L’islam est clair : la liberté est fondamentale et il n’y a pas de liberté sans loi, sans éthique. Les libertés de conscience, de pensée, d’expression, deviennent fortes lorsqu’elles tiennent compte de la dignité humaine et des finalités.

Il ne s’agit pas d’amoindrir ce droit, parce que certains sont choqués, ni d’introduire une forme d’ordre moral ou d’ordre religieux, mais d’appliquer la Loi, qui implique des droits et des devoirs. Être humain, citoyen, militant de la liberté signifie aussi s’ouvrir, écouter, partager.

L’humour, la satire, la moquerie, la critique, et nommer les choses, n’interdisent pas d’accepter la discussion et de respecter la loi. Des limites sont énoncées par elle, interdisant d’injurier ou d’inciter à la haine. De plus, la liberté d’expression doit être appliquée pour tous. Car la critique des discours de l’amalgame que subissent les musulmans est comme refusée par certains.

+ + +

— À faire —
Selon le texte sur la liberté d'expression, quelles limites la loi fixe-t-elle ?

— Données affichées —
+ + +

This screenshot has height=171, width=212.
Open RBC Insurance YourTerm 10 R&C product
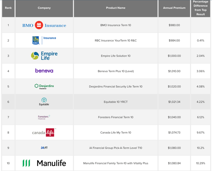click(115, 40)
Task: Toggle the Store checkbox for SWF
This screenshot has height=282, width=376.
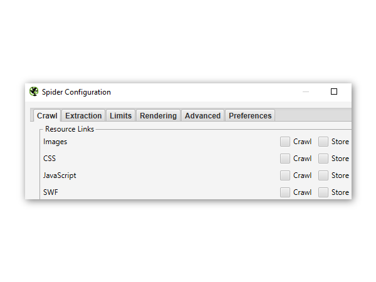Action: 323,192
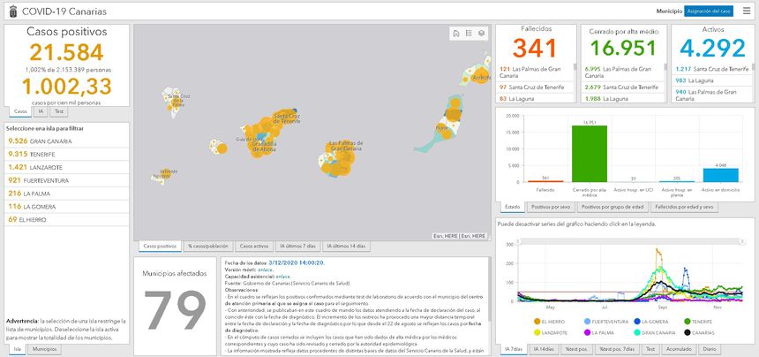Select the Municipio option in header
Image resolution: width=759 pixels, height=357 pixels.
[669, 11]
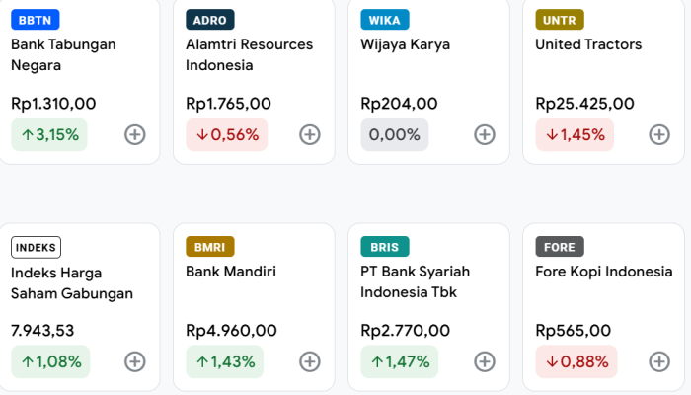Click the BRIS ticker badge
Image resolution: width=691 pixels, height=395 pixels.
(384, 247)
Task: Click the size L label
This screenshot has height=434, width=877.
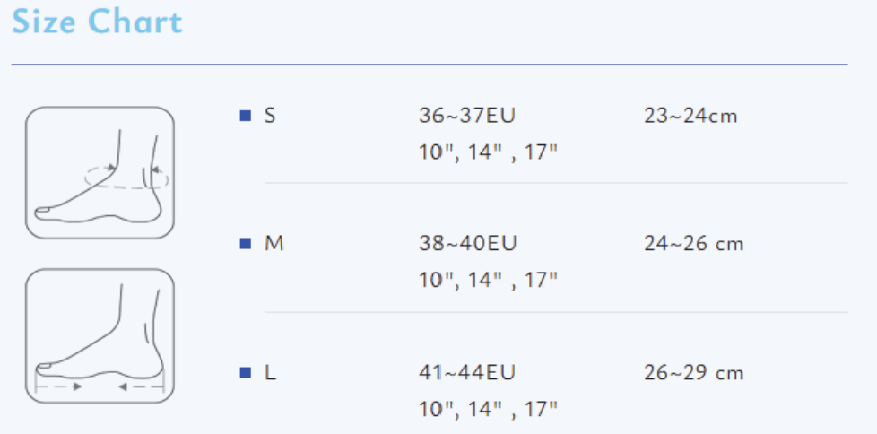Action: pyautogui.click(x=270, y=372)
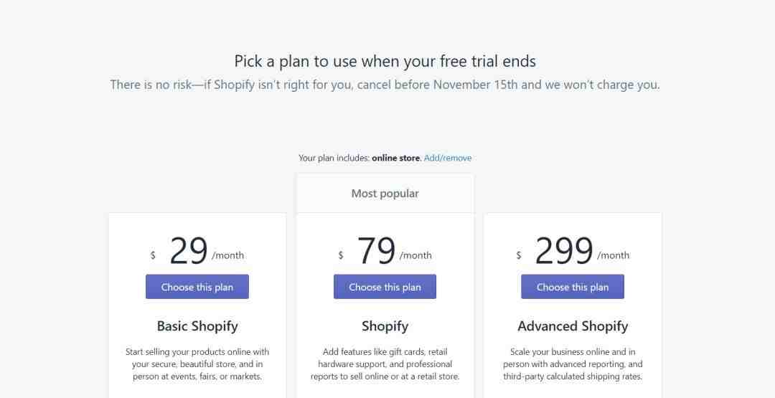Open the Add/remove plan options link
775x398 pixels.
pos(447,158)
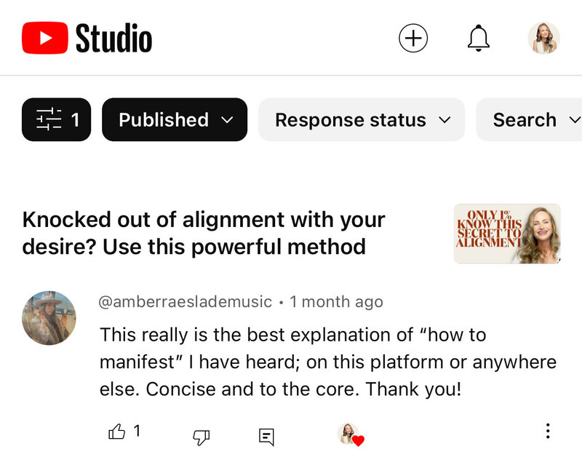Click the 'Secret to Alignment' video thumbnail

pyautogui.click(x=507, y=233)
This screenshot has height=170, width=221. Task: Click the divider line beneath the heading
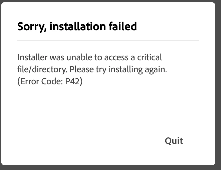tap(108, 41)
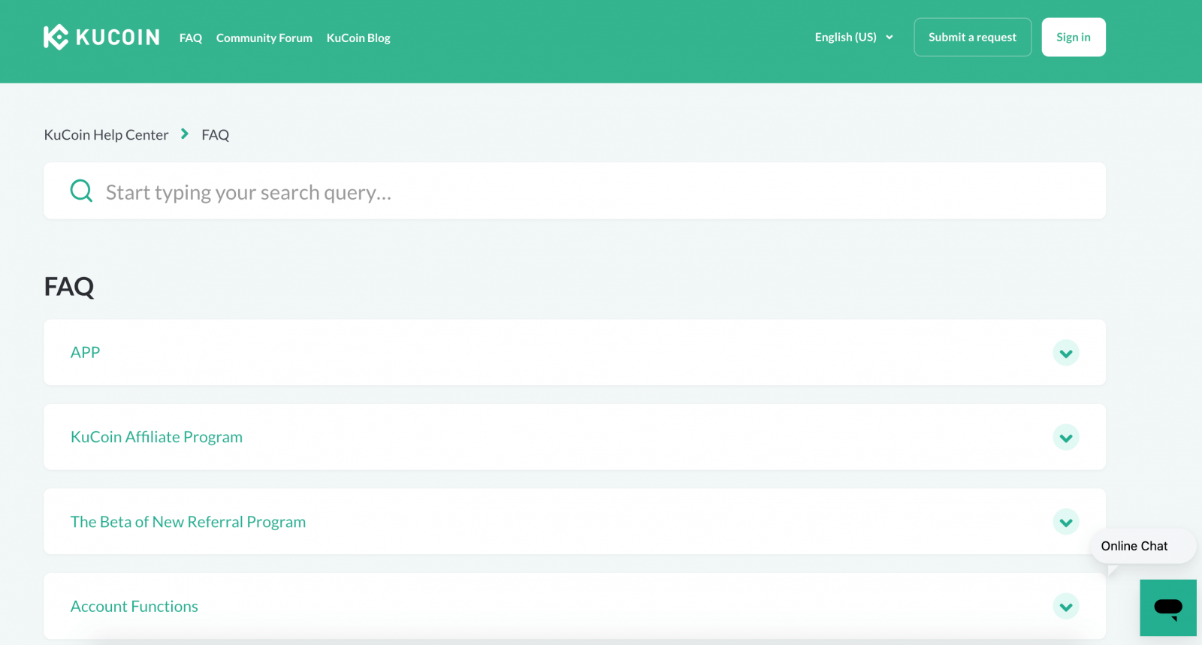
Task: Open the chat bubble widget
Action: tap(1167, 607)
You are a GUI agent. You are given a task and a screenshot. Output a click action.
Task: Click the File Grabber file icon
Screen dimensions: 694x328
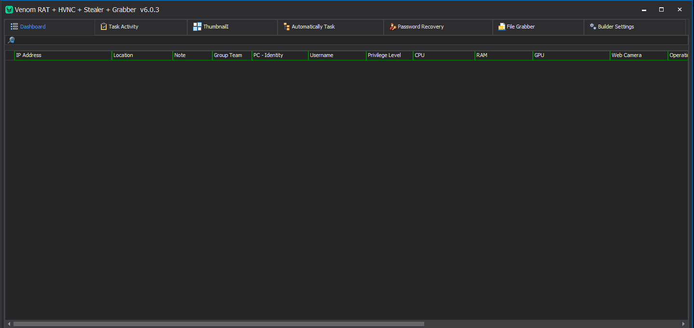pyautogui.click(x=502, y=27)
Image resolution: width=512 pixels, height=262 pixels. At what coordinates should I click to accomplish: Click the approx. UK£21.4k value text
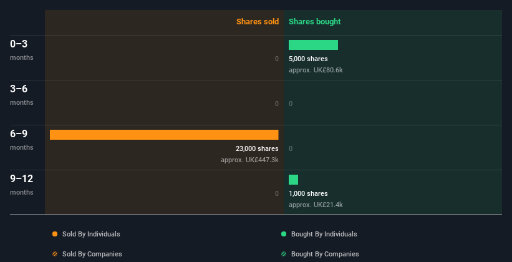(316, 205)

+ + +

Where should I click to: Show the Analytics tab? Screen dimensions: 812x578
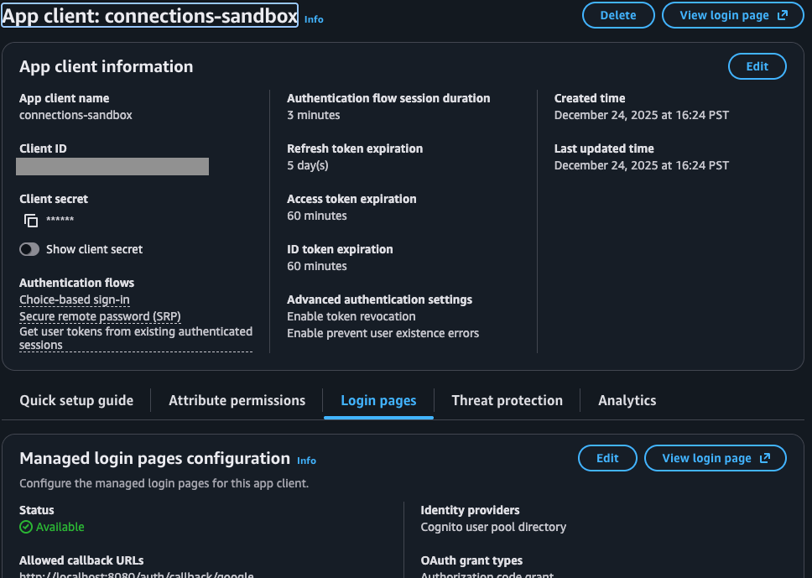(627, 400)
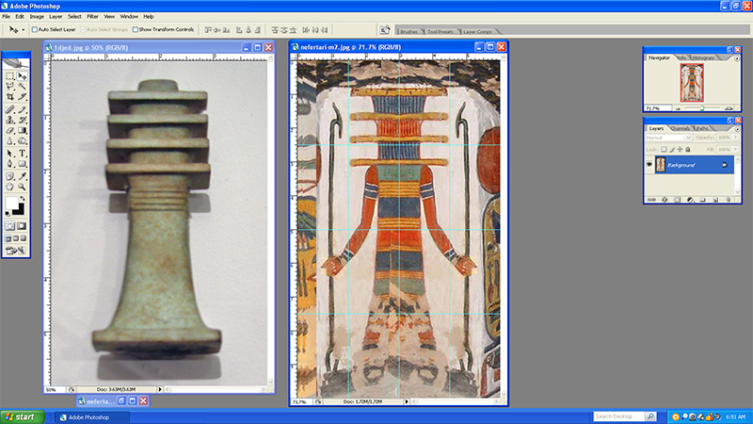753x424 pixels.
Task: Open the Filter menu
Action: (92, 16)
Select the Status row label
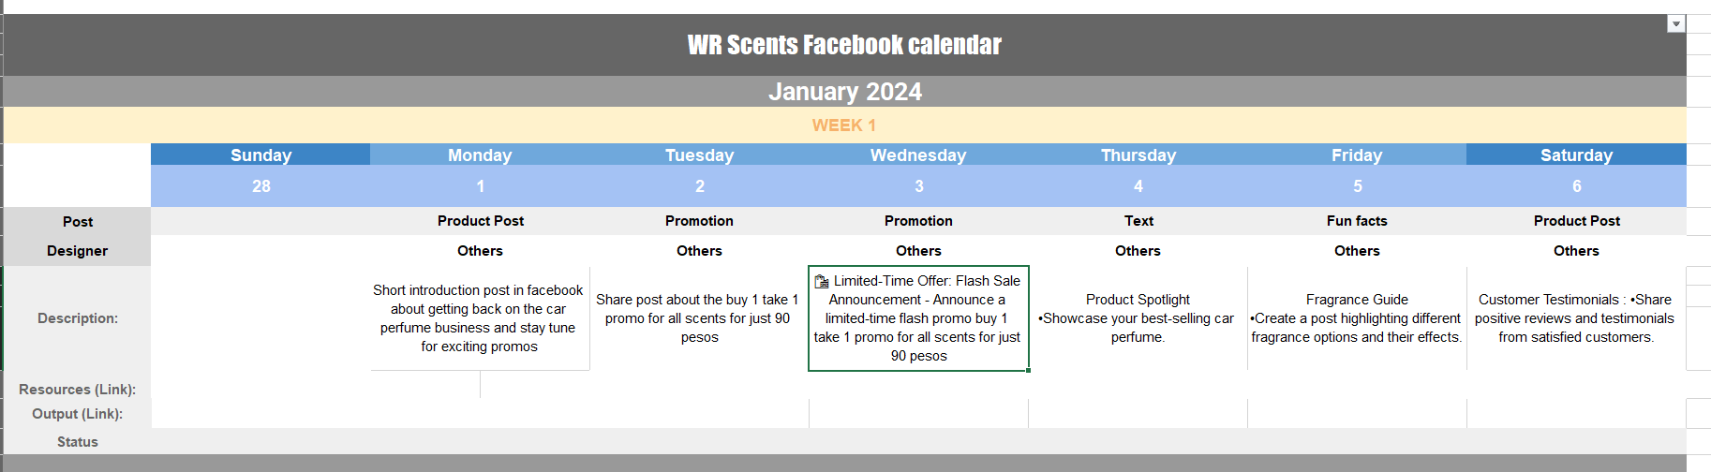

+ + +

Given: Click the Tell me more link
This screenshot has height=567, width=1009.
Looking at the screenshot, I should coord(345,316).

+ + +

— Résultat —
Elle interdit d'injurier ou d'inciter à la haine.